1.Find excitement and joy in studying languages, whether or not you’re getting paid for it.
2.Know another language very well, preferably more than one.
3.Know your native language extremely well.
4.Plan to translate only into your native language, not from it into other languages.
5.Learn about some other field than languages that you can work in.
6.Look for full-time work in a company where your language knowledge will be useful.
7.Translate part-time for pleasure and additional income, but live on your other employment.
8.Try to learn new things all the time, not only from your translations, but from all kinds of experiences in life.
9.Acquire a good computer and learn to use it very well.
10.Attend translation conventions and other training opportunities.
11.Associate with other translators and exchange ideas, techniques, and contacts with them.
At his point, I think I should also mention a difficulty that’s turned out to be significant for me: depression. Freelance work is necessarily irregular, and the income from it is likewise undependable. Sometimes there’s too much work, sometimes too little, both of which can be depressing.

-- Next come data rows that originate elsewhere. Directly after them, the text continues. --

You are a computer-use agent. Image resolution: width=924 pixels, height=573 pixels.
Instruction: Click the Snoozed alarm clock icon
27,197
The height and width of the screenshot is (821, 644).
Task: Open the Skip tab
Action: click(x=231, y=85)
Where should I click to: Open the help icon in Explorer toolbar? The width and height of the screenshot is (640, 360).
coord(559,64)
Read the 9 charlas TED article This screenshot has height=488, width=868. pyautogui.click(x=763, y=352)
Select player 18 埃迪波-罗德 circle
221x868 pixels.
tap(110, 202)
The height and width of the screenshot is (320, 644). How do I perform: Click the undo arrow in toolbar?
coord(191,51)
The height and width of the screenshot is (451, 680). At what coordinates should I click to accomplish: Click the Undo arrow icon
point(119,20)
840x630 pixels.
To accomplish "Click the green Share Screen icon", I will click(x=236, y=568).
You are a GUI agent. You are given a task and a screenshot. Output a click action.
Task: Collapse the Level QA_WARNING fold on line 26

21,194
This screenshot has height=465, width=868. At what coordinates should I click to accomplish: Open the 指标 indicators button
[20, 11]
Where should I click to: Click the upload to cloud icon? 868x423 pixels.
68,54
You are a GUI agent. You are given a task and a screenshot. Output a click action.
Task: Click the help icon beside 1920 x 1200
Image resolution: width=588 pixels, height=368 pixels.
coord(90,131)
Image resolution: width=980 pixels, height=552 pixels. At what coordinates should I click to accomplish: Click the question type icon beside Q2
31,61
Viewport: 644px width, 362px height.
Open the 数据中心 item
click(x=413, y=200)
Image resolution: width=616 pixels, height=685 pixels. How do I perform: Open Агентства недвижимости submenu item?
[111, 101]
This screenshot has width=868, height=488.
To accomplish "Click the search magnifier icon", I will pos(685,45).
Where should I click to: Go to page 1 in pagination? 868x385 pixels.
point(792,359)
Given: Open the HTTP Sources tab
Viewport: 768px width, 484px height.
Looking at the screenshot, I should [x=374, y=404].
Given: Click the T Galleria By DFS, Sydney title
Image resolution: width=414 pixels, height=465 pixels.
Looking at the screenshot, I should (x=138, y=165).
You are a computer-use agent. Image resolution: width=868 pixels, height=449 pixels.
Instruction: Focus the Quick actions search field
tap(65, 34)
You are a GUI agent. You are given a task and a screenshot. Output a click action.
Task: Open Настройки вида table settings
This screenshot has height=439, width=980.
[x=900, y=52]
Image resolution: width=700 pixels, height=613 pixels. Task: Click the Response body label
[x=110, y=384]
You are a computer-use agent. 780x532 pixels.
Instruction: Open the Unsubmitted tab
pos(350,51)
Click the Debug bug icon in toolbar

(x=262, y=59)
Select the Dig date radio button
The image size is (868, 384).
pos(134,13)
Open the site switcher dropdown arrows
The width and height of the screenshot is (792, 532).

Either way, you must work hard to maintain a good attitude, avoiding both the thrill of sometimes having more money than expected and the fear that you’ll never get any more work.
I haven’t been able to solve this problem completely, myself, and I’d be happy to hear suggestions on this from others who have faced it.
I’d like to close by referring to two books. The first is The Game of Work by Chuck Coonradt, who came to talk to us when I was working for the LDS Church. The other was found recently by one of my daughters: Do What You Love, the Money Will Follow – Discovering Your True Livelihood, by Marsha Sinetar. I was amazed to find that both these titles summarize my whole life, and I hope that some of you who read this will find that the concepts apply as well to you in translation work as they have for me.